# [About this exercise]
From the records below, print exactly the lines starting at the one containing "You are a computer-use agent. This" and ending at the one containing "Select the 索贝克之杖", ends included, and nothing else.
═════ Available data
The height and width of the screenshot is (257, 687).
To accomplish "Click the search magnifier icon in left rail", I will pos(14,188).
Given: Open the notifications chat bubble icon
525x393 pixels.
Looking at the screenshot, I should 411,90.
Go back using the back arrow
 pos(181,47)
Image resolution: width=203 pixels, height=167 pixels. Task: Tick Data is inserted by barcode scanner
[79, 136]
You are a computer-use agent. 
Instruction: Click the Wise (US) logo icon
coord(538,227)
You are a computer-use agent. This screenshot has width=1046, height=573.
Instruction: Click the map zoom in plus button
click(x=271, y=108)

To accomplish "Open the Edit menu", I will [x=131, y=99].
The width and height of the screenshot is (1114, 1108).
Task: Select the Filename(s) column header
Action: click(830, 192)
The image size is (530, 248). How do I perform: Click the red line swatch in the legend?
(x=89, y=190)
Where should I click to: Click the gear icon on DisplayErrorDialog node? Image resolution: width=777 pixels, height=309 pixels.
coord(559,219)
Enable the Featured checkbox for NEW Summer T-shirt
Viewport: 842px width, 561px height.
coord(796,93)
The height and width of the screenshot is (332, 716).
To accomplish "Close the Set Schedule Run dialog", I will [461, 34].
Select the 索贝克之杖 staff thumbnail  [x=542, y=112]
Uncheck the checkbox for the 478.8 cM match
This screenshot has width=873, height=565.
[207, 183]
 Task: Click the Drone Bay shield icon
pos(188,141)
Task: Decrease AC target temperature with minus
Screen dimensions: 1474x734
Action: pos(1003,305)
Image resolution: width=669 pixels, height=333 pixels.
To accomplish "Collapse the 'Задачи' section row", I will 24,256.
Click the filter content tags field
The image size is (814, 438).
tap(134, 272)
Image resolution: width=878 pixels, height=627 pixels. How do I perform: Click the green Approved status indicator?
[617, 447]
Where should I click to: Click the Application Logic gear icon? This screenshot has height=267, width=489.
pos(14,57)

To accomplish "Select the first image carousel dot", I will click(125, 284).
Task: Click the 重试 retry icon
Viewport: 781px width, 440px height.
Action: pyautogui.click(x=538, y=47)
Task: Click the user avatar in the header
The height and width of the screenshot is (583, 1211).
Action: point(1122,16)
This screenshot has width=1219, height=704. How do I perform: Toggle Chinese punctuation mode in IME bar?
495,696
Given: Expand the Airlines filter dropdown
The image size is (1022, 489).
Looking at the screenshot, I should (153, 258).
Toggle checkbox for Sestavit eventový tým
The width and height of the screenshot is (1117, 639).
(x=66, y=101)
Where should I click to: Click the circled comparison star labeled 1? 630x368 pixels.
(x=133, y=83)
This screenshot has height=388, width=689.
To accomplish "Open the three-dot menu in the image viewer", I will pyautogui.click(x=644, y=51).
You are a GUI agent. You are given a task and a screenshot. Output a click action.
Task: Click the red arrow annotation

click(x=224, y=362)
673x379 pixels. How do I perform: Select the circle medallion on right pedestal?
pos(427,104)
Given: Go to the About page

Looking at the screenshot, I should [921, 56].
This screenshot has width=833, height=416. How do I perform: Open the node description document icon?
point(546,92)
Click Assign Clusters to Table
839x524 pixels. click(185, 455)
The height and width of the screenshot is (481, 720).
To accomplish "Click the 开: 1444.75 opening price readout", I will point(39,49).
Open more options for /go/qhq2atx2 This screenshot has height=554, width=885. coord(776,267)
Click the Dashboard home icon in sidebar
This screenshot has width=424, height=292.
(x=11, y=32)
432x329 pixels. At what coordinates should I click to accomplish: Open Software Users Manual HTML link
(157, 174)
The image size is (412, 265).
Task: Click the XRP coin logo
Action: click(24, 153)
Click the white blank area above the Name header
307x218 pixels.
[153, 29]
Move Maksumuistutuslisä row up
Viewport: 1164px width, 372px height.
══════════
# [Response]
You are a computer-use agent. This screenshot has width=1046, height=573.
Instruction: Click the map zoom in plus button
click(x=271, y=108)

To accomplish "Open the Edit menu", I will [x=131, y=99].
The width and height of the screenshot is (1114, 1108).
Task: Select the Filename(s) column header
Action: click(830, 192)
The image size is (530, 248). How do I perform: Click the red line swatch in the legend?
(x=89, y=190)
Where should I click to: Click the gear icon on DisplayErrorDialog node? Image resolution: width=777 pixels, height=309 pixels.
coord(559,219)
Enable the Featured checkbox for NEW Summer T-shirt
Viewport: 842px width, 561px height.
coord(796,93)
The height and width of the screenshot is (332, 716).
To accomplish "Close the Set Schedule Run dialog", I will [461, 34].
Select the 索贝克之杖 staff thumbnail  [x=542, y=112]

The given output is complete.